━━ Exercise inputs

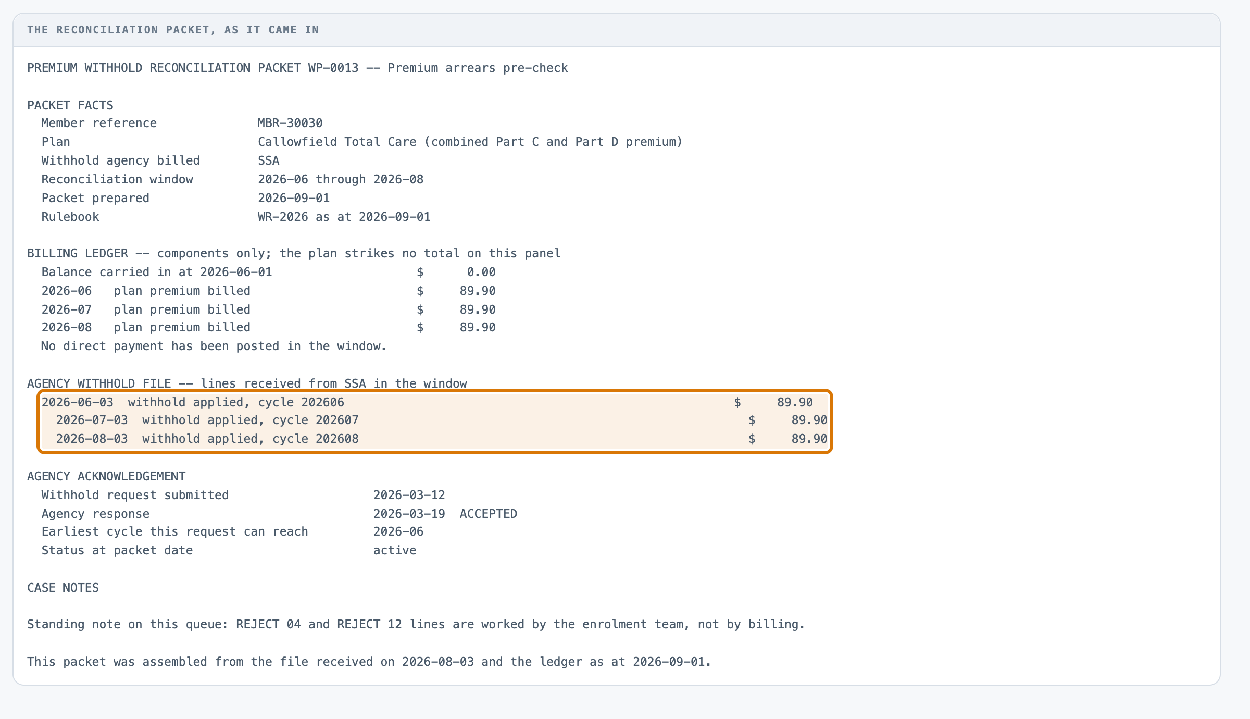Click the panel header 'The Reconciliation Packet, As It Came In'
This screenshot has width=1250, height=719.
[173, 30]
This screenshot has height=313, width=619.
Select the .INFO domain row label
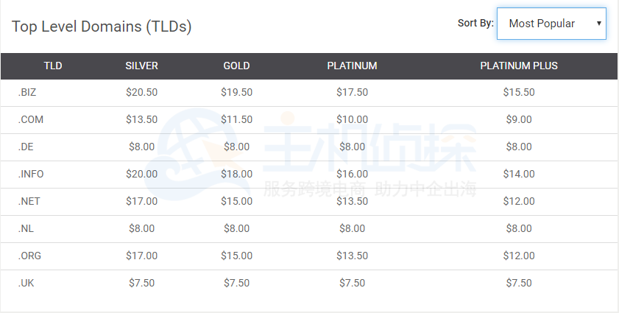(x=29, y=174)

━━━━

With the pictures left out, please output each line from the one containing "This screenshot has height=313, width=619." through the end of the entries, exactly as it is.

This screenshot has height=313, width=619.
Select the .INFO domain row label
(x=29, y=174)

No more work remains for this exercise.